### What the exercise asks:
Look down the entries below and report how many lines hold the string "agent"; write nothing else.

### Data listing:
-- -- --

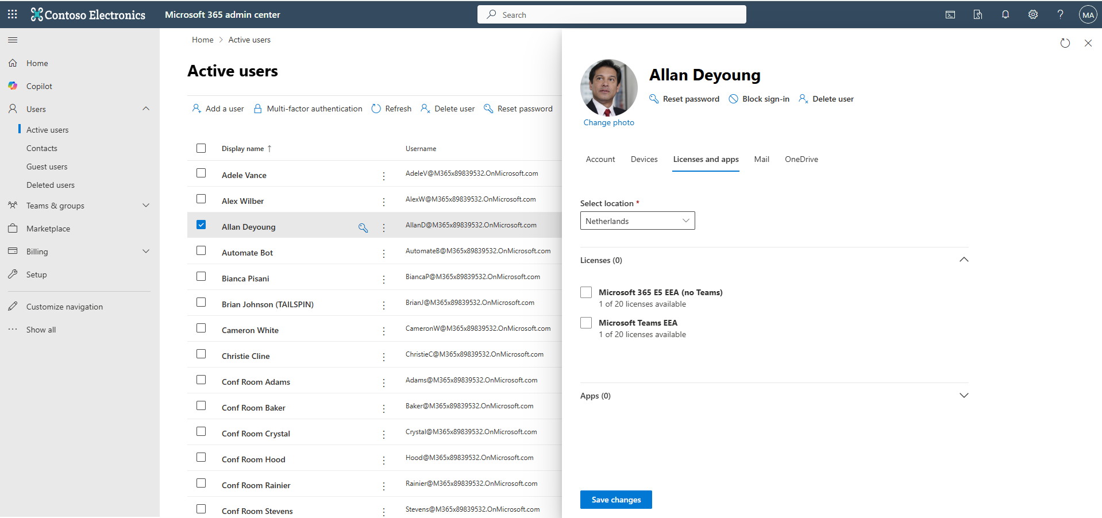Click the refresh icon in details panel
The height and width of the screenshot is (518, 1102).
tap(1065, 43)
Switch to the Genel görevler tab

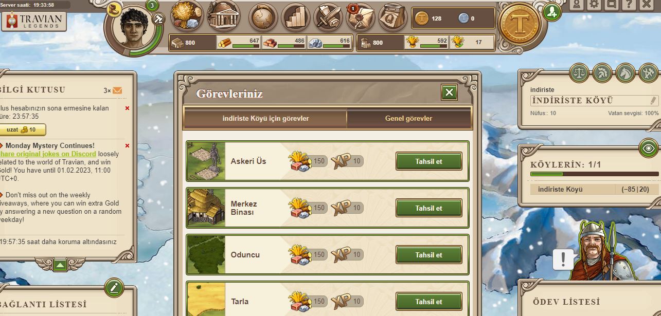pos(409,118)
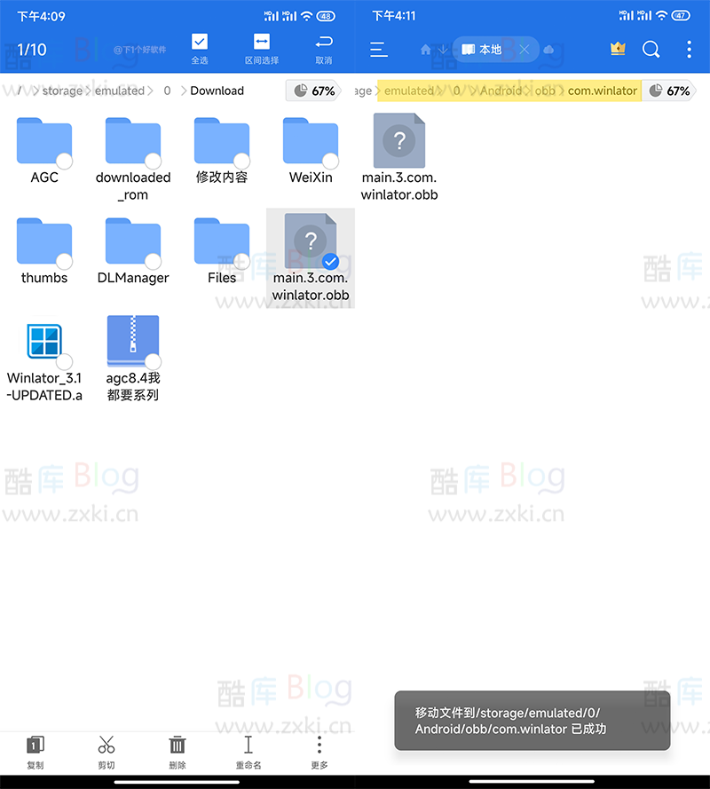This screenshot has height=789, width=710.
Task: Deselect the checked main.3.com.winlator.obb file
Action: tap(329, 261)
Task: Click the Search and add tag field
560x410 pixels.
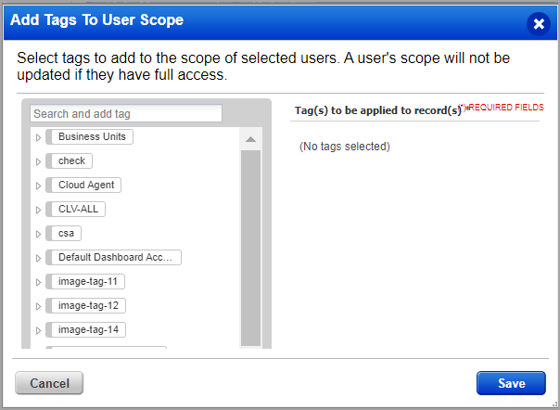Action: (x=126, y=113)
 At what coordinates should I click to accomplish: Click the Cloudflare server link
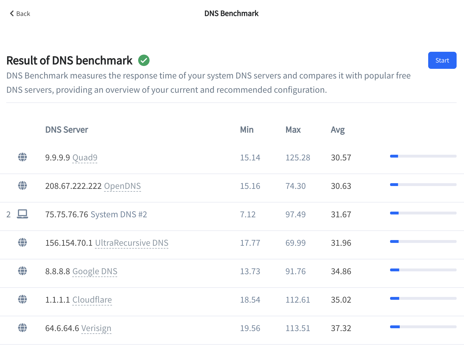click(92, 300)
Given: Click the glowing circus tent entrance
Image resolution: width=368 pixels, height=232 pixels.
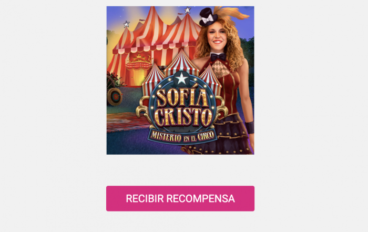Looking at the screenshot, I should 138,69.
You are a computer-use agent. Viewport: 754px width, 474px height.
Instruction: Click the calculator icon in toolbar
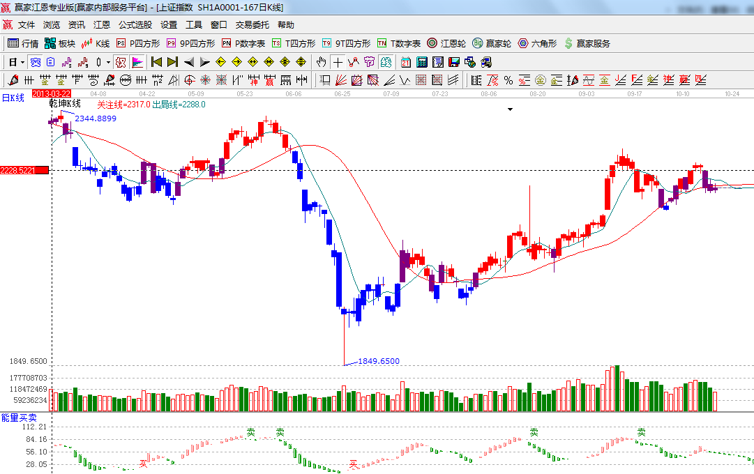pos(421,62)
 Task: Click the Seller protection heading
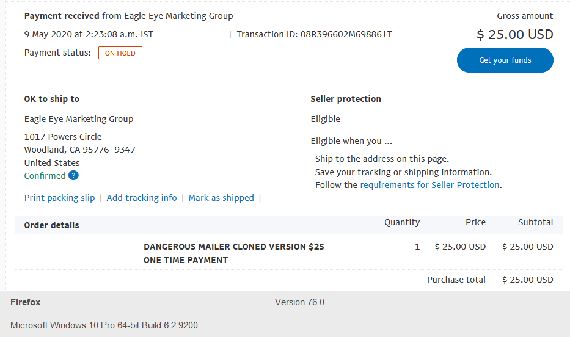(x=346, y=99)
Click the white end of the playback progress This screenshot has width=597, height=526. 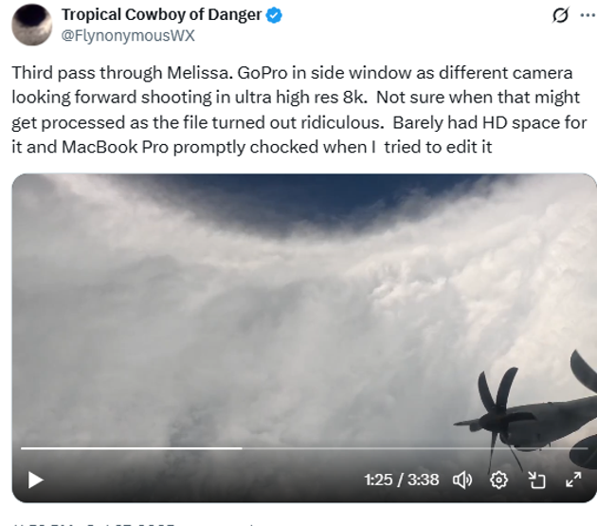241,448
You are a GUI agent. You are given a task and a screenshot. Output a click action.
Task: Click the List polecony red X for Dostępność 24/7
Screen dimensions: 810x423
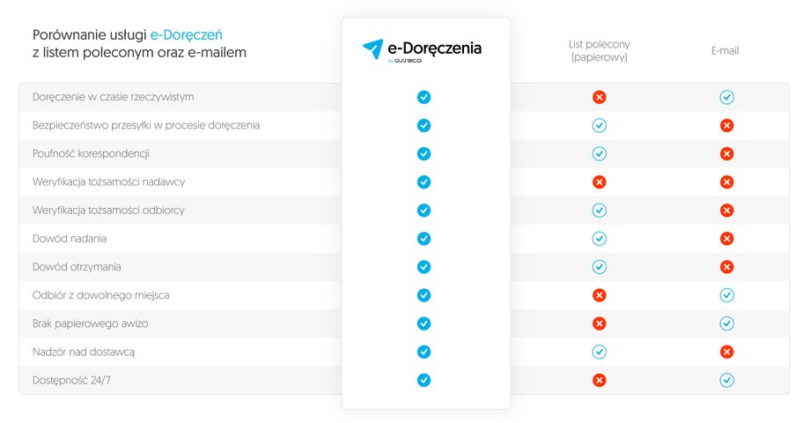pos(600,380)
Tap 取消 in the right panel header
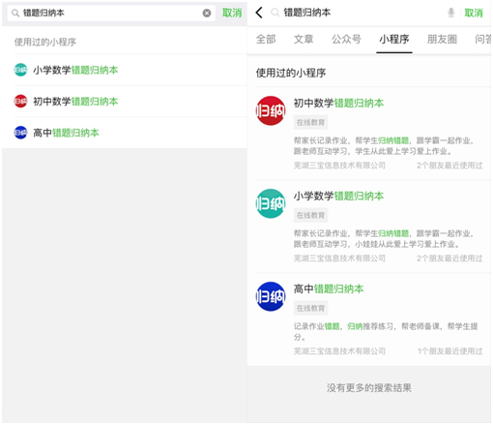The image size is (493, 425). pos(474,13)
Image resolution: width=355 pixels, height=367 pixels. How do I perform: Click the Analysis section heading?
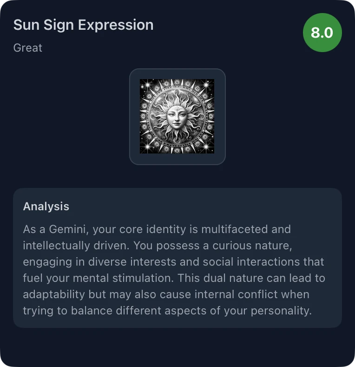click(46, 207)
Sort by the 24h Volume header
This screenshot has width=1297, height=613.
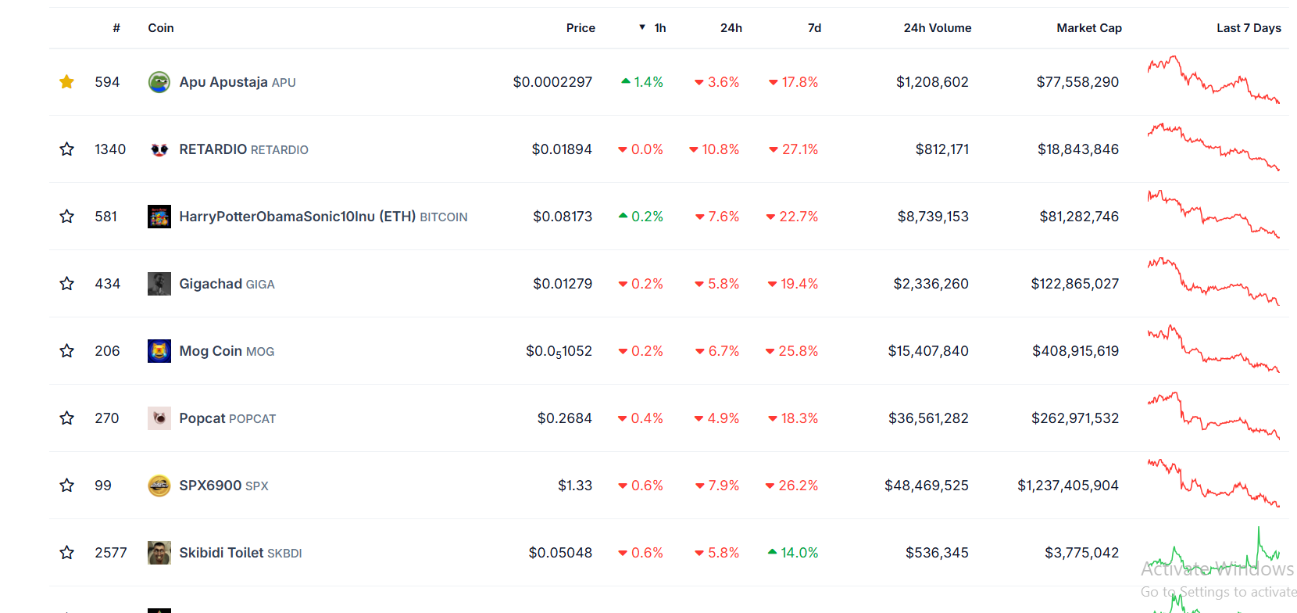tap(937, 28)
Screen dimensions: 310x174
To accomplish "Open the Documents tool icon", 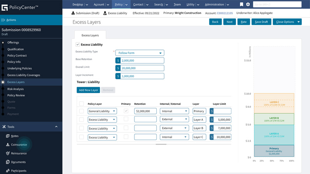I will [x=8, y=162].
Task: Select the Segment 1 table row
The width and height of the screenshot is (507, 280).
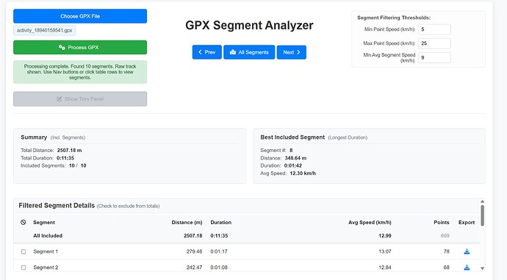Action: click(x=246, y=251)
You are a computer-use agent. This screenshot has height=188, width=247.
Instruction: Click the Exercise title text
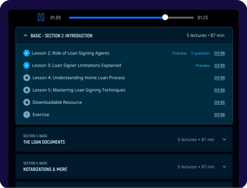[41, 115]
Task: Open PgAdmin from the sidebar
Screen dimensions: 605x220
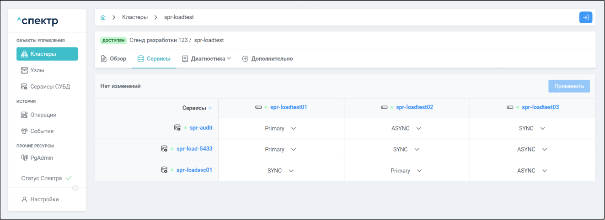Action: click(42, 158)
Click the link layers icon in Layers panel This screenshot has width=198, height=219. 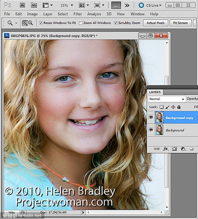(x=156, y=149)
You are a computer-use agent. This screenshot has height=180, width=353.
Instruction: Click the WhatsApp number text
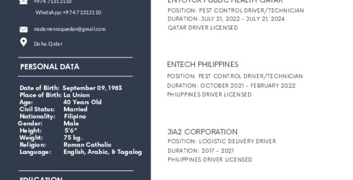tap(69, 12)
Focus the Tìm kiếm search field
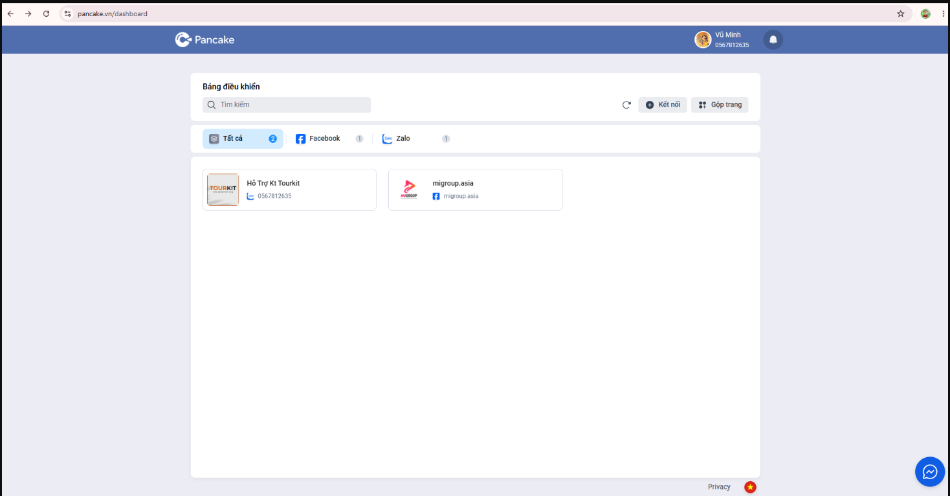The width and height of the screenshot is (950, 496). 287,105
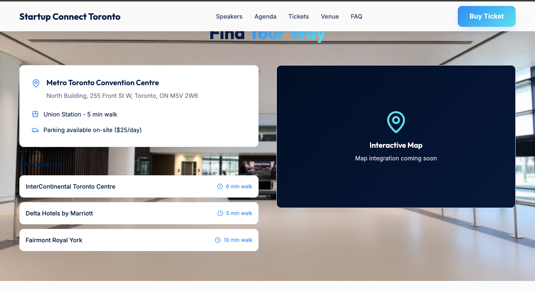Click the Startup Connect Toronto logo
Image resolution: width=535 pixels, height=291 pixels.
click(x=70, y=17)

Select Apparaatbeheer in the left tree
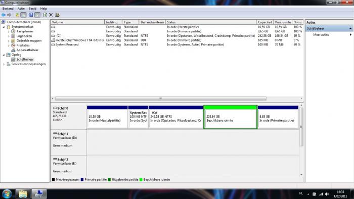pos(27,50)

-- -- --

### Solved problem:
4